Yeah, god damn him for turning face. What a douche...


----------



## charmed1 (Jul 16, 2011)

Sad fact this show would suck without the Muppets. With the Muppets its just embarrassing. Especially since the Muppets are better than the WWE.

On the plus side Reviews is talking about System Shock and Dead Space.


----------



## Figure4Leglock (Aug 18, 2010)

Raw has been this far , decent. Muppets are gold


----------



## heyimthemiz (Jan 4, 2011)

DragonFighterFight said:


> Well the muppets segment have failed. ugh. Im pissed off.


Shocking 

Really is tna not getting taped atm ? 
Do they know what live is hahaha them and there 100 fans each show


----------



## Huganomics (Mar 12, 2010)

DragonFighterFight said:


> Well the muppets segment have failed. ugh. Im pissed off.


Believe me, we know. I've been wanting to link you to a commercial for Trojan this entire Raw.


----------



## Cookie Monster (Jun 28, 2011)

NikkiSixx said:


> :lmao
> 
> I haven't gone trick or treating in... I want to say 10 or 11 years.


I could say the same! In fact I believe the last time I went trick or treating, Mankind won his first ever world title!


----------



## Theproof (Apr 9, 2009)

That Gonzo segment sucked.

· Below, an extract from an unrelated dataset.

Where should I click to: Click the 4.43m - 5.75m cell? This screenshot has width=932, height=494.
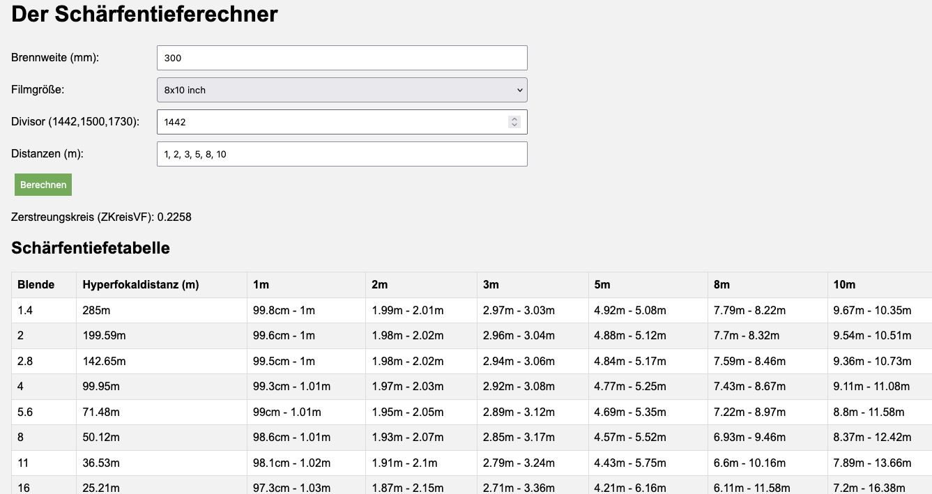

Why are people defending it? The Muppets are great but they don't belong in wrestling. It's not that people are hating on them it's just the truth.

And that CM Punk angle was shit too.


----------



## Brye (Jan 28, 2006)

Falkono said:


> Dude 4 people saying CM Punk does not make it a good reaction....
> 
> This is a reaction http://www.youtube.com/watch?v=BII1rjoHdeU
> 
> Not sure if it just me but i think this is the number one thing that iritates me with todays fans. They think a tiny reaction is a huge pop when it really isn't. The Mic wasen't even working and you still heard him talking......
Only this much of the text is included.